Creating training features

SNP and variant-calling models can be trained in a single command using the all_medaka_train pipeline, see Training models.

As with the Medaka consensus training pipeline, it is also possible to just create the features for training outside of katuali.

Features for training SNP-calling models can be created with the all_medaka_snp_feat pipeline:

katuali all_medaka_snp_feat

This will create a SNP-calling feature file for every valid combination of dataset (top-level folder), region and coverage depth . For example the file

dna_prom/guppy/align/chr15/10X_prop/medaka_diploid_snp_features/dna_prom_chr15_10X_medaka_train.hdf

will be produced for a top-level folder named dna_prom, chromosome 15, at coverage of 10-fold.

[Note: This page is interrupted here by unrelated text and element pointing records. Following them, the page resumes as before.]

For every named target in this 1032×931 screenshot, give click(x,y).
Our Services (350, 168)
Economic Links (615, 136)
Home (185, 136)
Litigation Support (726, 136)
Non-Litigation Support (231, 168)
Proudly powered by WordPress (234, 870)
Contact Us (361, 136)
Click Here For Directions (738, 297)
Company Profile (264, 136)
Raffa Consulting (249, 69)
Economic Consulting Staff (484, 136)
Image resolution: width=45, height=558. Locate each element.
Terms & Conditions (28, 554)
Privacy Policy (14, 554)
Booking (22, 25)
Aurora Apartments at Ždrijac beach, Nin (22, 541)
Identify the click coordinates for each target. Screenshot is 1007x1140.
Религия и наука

Similarly, features for training variant-calling models can be created with the all_medaka_variant_feat pipeline:

katuali all_medaka_variant

This will create two variant-calling feature files for every valid combination of dataset (top-level folder), region and coverage depth. For example the files

dna_prom/guppy/align/chr16/calls2scuffed_ref/20X_prop/medaka_features/medaka_train_variant_dna_prom_chr16_20X.hdf
dna_prom/guppy/align/chr16/calls2scuffed_ref/20X_prop/medaka_features/medaka_train_variant_dna_prom_chr16_20X_rc.hdf

will be produced for a top-level folder named dna_prom, chromosome 16, at coverage of 20-fold.

Training models

SNP and variant-calling models can be trained in a single command using the same all_medaka_train pipeline as used for training consensus models, see Training models

The features used for model training are fully configurable in the config, allowing a single all_medaka_train pipeline to train either a medaka consensus model, or medaka SNP and/or variant-calling models.

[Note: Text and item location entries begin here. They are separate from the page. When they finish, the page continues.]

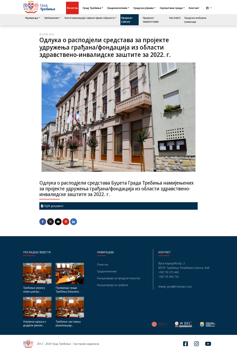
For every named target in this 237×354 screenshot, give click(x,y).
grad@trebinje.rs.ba (179, 286)
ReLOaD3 (174, 17)
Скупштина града (171, 8)
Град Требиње (92, 8)
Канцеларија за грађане (112, 285)
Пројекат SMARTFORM (151, 19)
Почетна (72, 8)
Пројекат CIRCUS (127, 19)
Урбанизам (51, 17)
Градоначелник (117, 8)
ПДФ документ (52, 206)
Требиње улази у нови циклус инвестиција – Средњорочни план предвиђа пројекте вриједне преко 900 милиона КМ (36, 289)
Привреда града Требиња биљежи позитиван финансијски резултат (67, 289)
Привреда (31, 17)
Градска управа (143, 8)
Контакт (194, 8)
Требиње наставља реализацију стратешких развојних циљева (68, 323)
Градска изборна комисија (195, 19)
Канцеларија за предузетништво (118, 278)
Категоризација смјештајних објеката (89, 17)
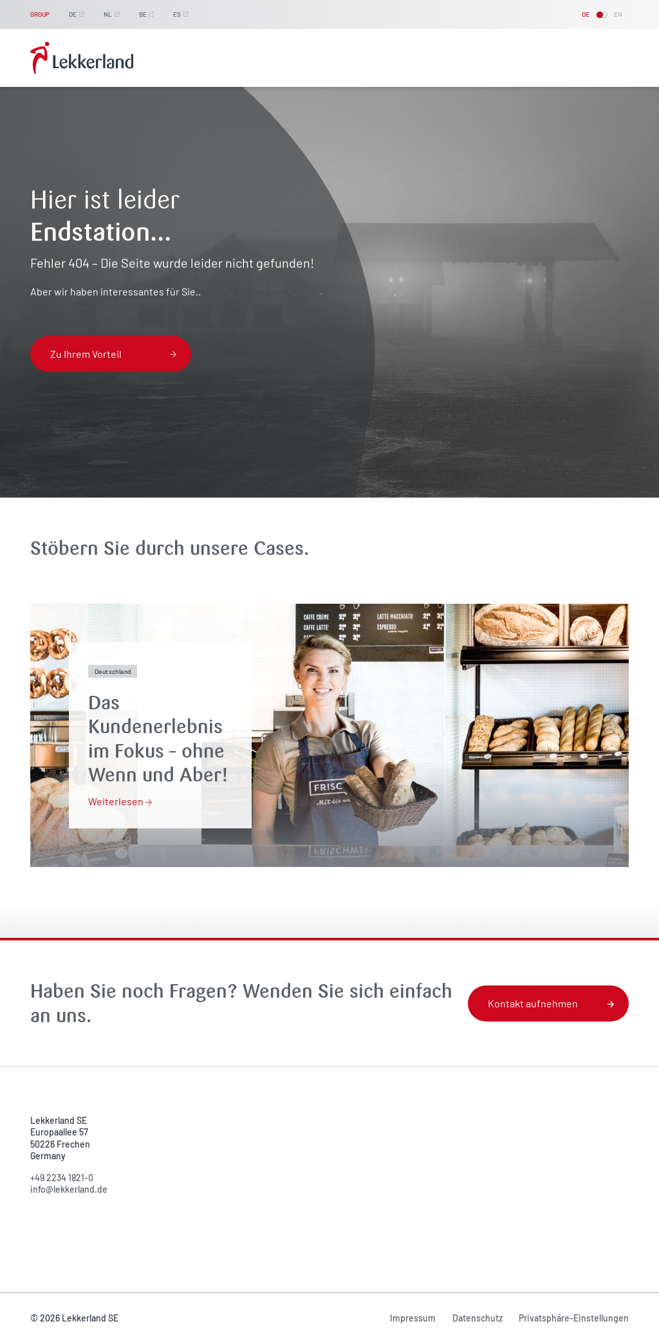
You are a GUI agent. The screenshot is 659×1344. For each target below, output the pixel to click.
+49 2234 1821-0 (61, 1177)
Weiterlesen (120, 801)
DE (73, 14)
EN (618, 14)
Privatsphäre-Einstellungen (574, 1317)
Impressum (413, 1317)
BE (143, 14)
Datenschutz (477, 1317)
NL (108, 14)
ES (177, 14)
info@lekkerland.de (68, 1189)
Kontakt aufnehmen (551, 1003)
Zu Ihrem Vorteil (113, 354)
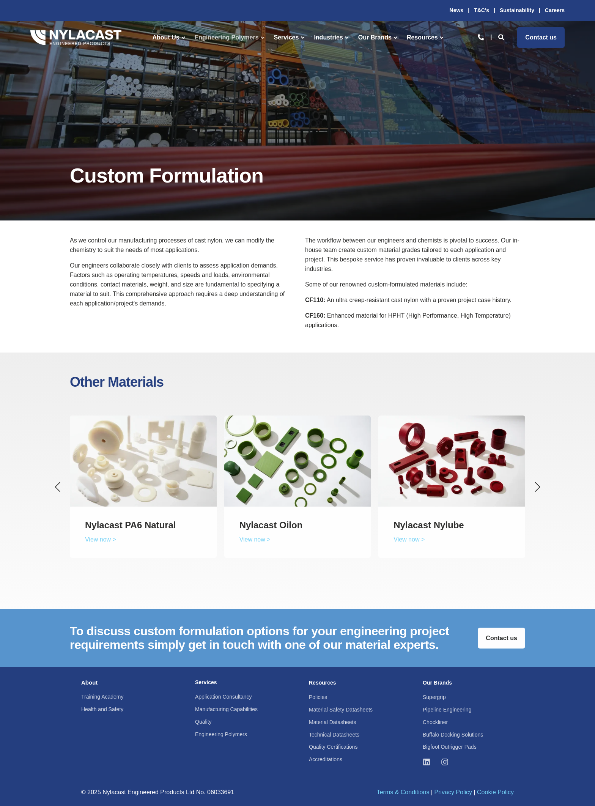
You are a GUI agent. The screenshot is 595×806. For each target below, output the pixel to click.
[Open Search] (502, 37)
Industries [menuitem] (328, 37)
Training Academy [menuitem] (102, 697)
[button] (58, 487)
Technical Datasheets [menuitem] (334, 735)
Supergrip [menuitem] (434, 697)
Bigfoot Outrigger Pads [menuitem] (450, 747)
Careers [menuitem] (555, 10)
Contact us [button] (541, 37)
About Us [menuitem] (166, 37)
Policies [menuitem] (318, 697)
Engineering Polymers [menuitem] (227, 37)
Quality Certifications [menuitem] (333, 747)
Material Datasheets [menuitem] (332, 722)
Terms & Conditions (403, 792)
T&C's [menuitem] (481, 10)
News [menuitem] (457, 10)
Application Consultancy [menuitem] (223, 697)
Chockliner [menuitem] (435, 722)
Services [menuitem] (286, 37)
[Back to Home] (75, 37)
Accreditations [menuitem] (325, 759)
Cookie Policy (495, 792)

This can be controled via the MEDAKA_TRAIN_REPLICATES config entry.

This example from the default config trains three medaka-consensus model replicates using the all_medaka_feat pipeline to create medaka-consensus training features.

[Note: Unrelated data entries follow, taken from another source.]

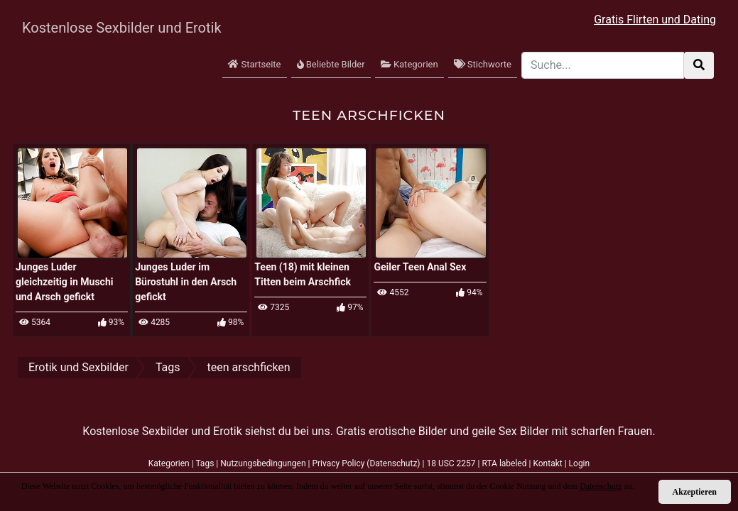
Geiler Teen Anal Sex (420, 267)
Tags (204, 463)
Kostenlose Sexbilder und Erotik (108, 27)
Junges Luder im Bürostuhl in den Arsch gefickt (186, 281)
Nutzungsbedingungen (262, 463)
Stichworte (482, 64)
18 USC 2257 (450, 463)
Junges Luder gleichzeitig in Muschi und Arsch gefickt (64, 281)
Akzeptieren (695, 492)
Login (579, 463)
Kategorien (409, 64)
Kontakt (547, 463)
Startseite (254, 64)
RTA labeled (504, 463)
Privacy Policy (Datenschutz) (366, 463)
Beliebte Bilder (331, 64)
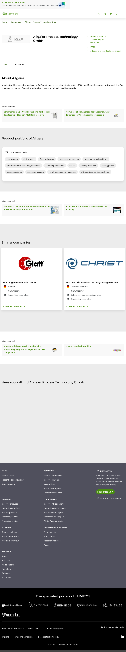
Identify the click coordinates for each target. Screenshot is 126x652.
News (4, 556)
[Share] (105, 14)
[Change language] (111, 14)
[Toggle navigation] (122, 14)
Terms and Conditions (23, 636)
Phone (91, 46)
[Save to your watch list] (116, 14)
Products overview (10, 521)
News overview (8, 484)
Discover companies (53, 475)
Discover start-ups (52, 479)
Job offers (6, 569)
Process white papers (53, 512)
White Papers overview (54, 521)
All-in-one (6, 577)
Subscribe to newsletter (12, 479)
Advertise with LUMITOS (13, 628)
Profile (7, 64)
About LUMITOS (35, 628)
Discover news (8, 475)
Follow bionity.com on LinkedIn (108, 498)
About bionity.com (55, 628)
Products (19, 64)
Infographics (49, 536)
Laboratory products (11, 508)
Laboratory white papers (55, 508)
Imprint (5, 636)
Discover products (10, 503)
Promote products (10, 516)
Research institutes (52, 540)
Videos (46, 545)
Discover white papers (54, 503)
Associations (49, 484)
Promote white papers (54, 516)
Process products (9, 512)
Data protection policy (48, 636)
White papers (8, 564)
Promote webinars (10, 536)
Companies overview (53, 492)
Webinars (6, 573)
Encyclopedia (50, 532)
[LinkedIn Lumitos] (122, 636)
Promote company (52, 488)
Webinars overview (10, 540)
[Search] (99, 14)
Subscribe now (105, 491)
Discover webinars (10, 532)
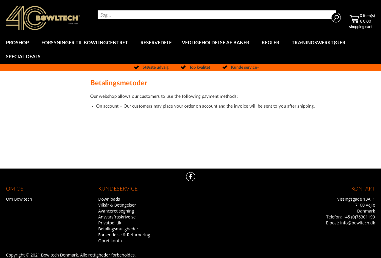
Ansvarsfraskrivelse (117, 217)
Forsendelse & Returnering (124, 234)
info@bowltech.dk (357, 223)
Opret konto (110, 240)
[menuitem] (18, 43)
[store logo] (43, 18)
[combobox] (217, 14)
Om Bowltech (19, 199)
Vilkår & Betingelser (117, 205)
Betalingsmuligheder (118, 229)
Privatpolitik (109, 223)
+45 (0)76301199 (359, 217)
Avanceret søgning (116, 211)
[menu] (190, 50)
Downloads (109, 199)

# Run multiple training replicates - output will be in medaka_train_{key},
# values should be a key of the PIPELINES dictionary in this file. In simple
# cases this allows running technical replicates of the training, but also
# allows the pipeline to be changed to for example create features in a
# different manner. For the latter change the value component to an alternative
# user defined pipeline.
MEDAKA_TRAIN_REPLICATES:
    "_rep_1": "all_medaka_feat"
    "_rep_2": "all_medaka_feat"
    "_rep_3": "all_medaka_feat"

In contrast, this example from the variant-calling config trains three medaka SNP-calling replicates and three medaka variant-calling replicates, each using their respective feature-generation pipelines.

MEDAKA_TRAIN_REPLICATES:
    "_snp_rep_1": "all_medaka_snp_feat"
    "_snp_rep_2": "all_medaka_snp_feat"
    "_snp_rep_3": "all_medaka_snp_feat"
    "_variant_rep_1": "all_medaka_variant_feat"
    "_variant_rep_2": "all_medaka_variant_feat"
    "_variant_rep_3": "all_medaka_variant_feat"

Missing feature files

As for the Medaka consensus training pipeline, if input datasets have insufficient coverage-depth for some of the training chromosomes, some training feature files will not be produced. See Coping with missing feature files for how to cope with this.